WORK INSTRUCTIONS:
Reproduce the listing below from the line with "This screenshot has height=891, width=1229." to the line with "The height and", both lines included, character for character, minus any pictures.

INFORMATION:
----

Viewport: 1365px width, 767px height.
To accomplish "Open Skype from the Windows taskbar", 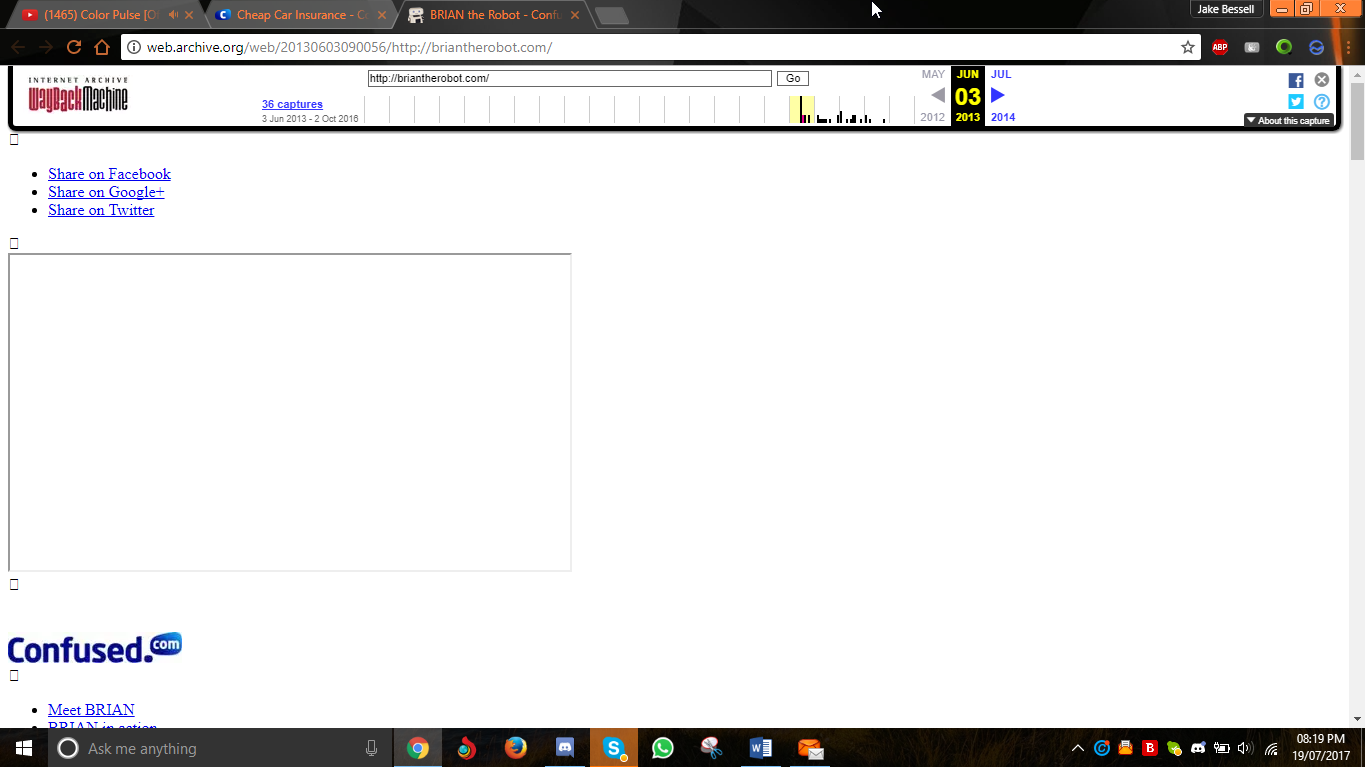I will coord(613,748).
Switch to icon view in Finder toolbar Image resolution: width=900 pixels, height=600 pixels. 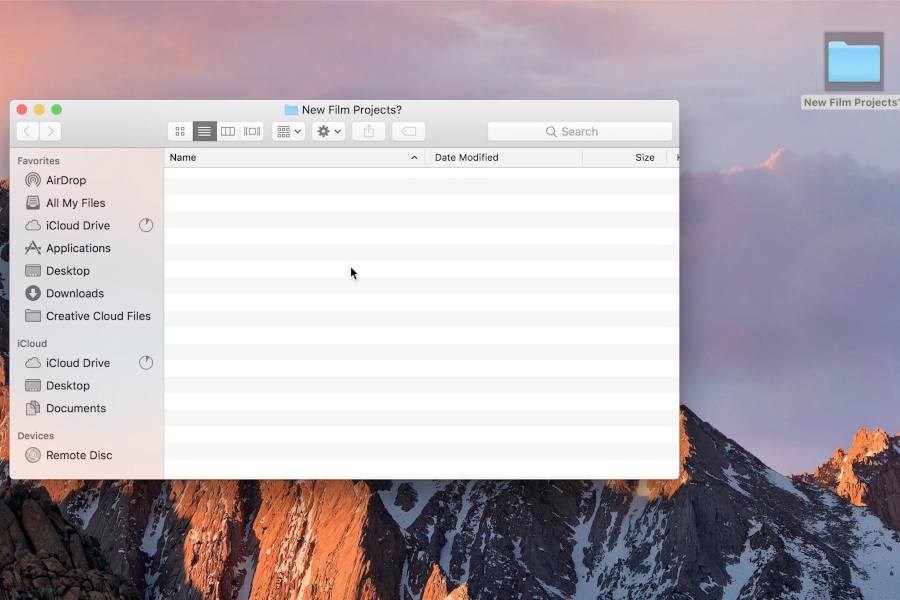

----

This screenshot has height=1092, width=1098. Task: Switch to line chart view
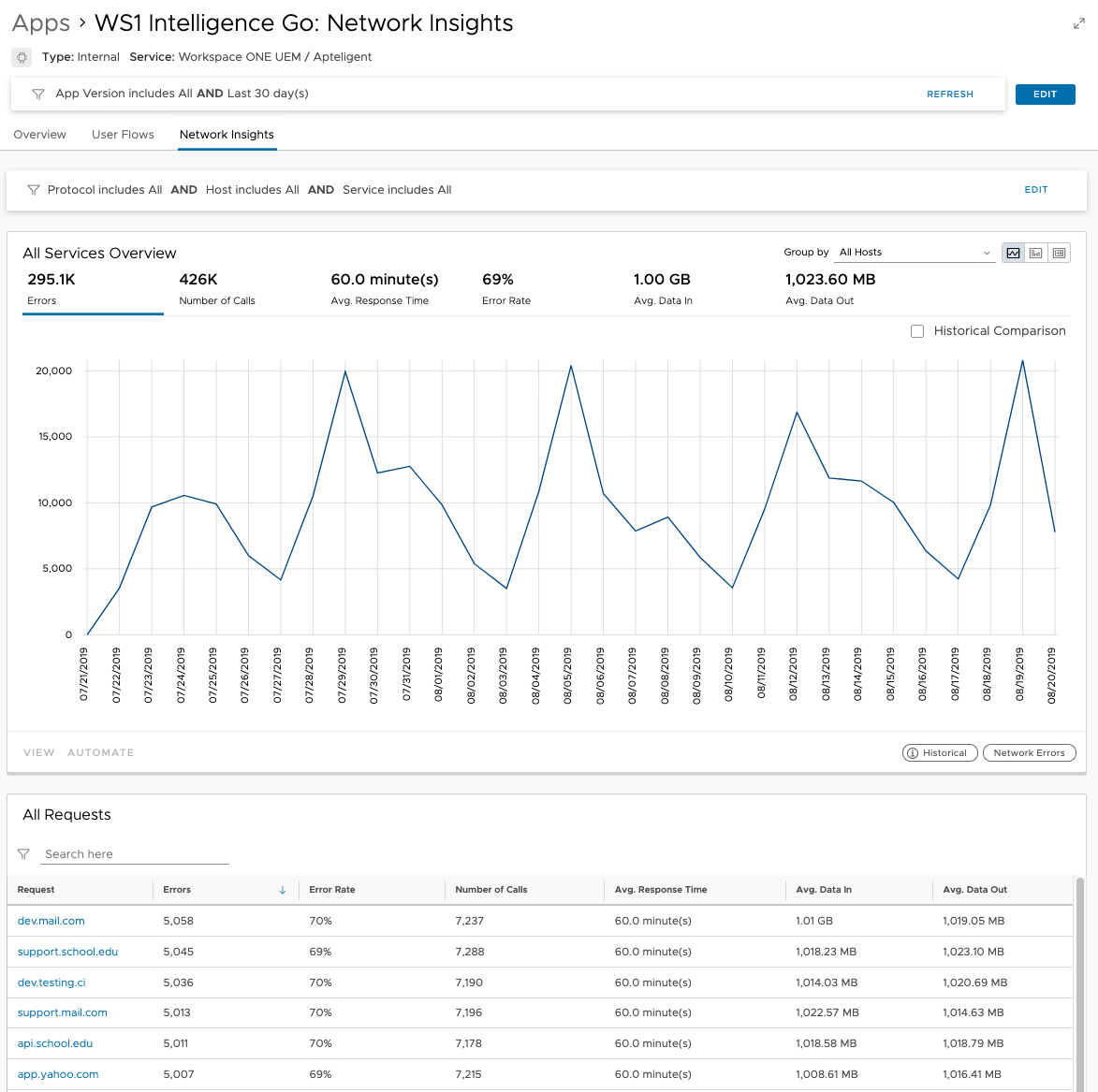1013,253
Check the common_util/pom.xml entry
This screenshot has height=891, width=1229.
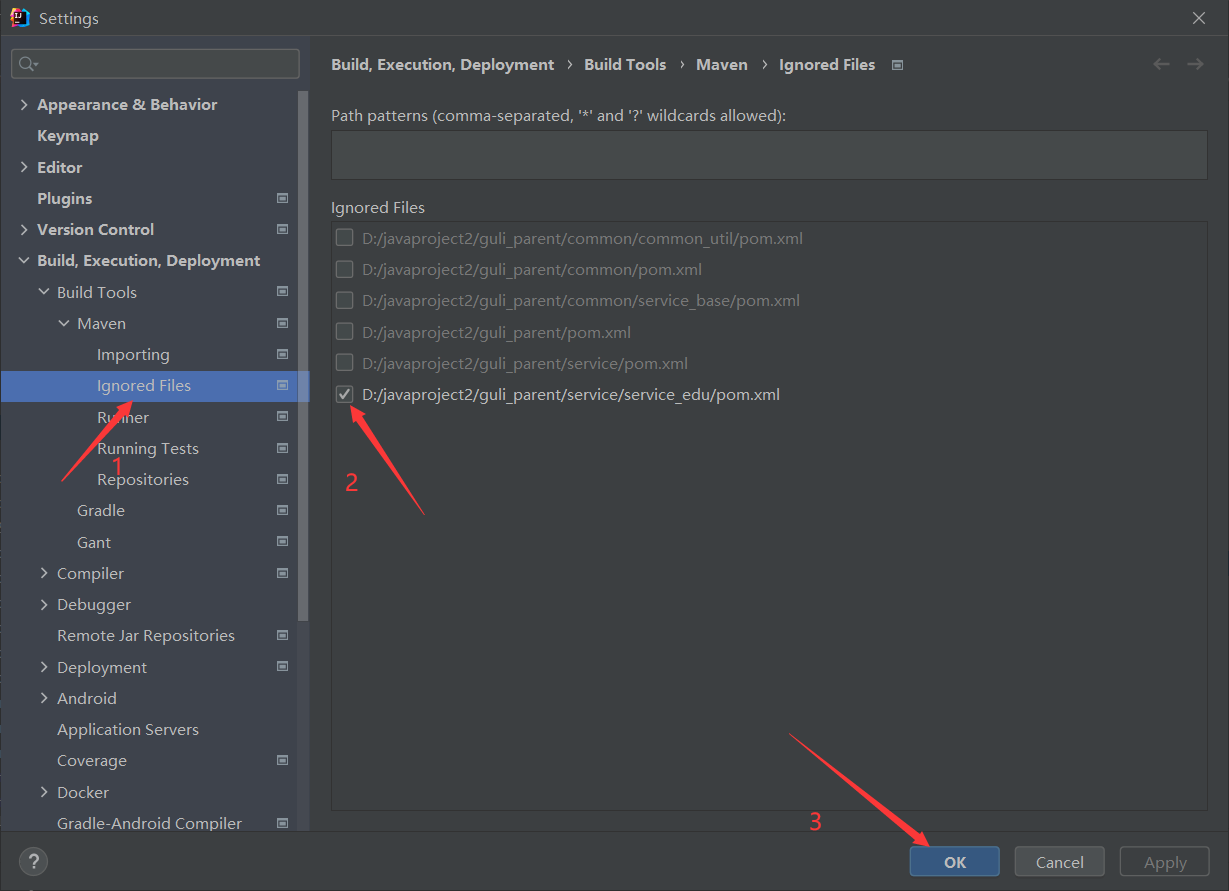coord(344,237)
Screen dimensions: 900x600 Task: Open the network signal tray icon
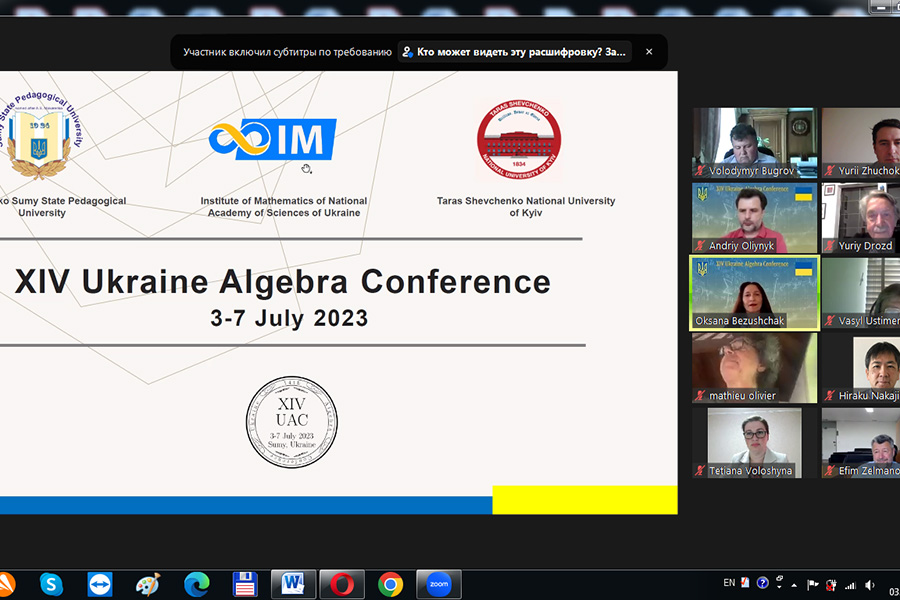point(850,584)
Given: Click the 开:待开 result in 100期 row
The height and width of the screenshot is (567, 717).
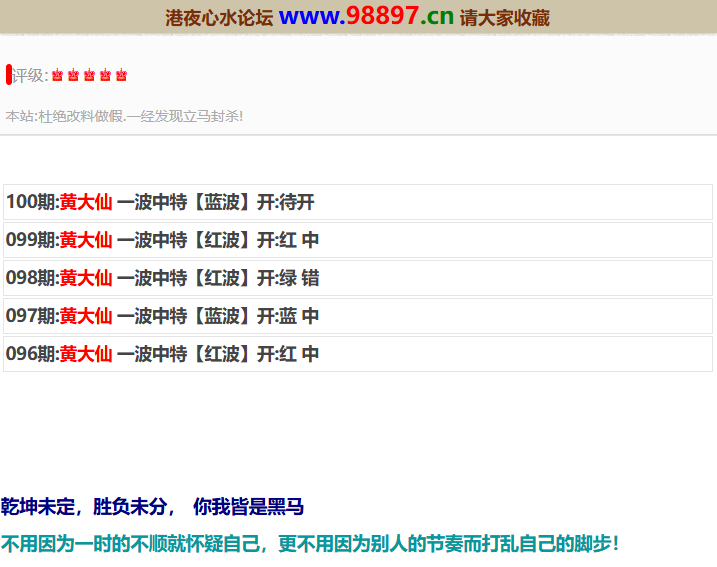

----

THE COMPLETED TASK:
This screenshot has height=891, width=1229.
coord(344,237)
Screen dimensions: 900x600 Task: Open the network signal tray icon
point(850,584)
Given: Click the 开:待开 result in 100期 row
The height and width of the screenshot is (567, 717).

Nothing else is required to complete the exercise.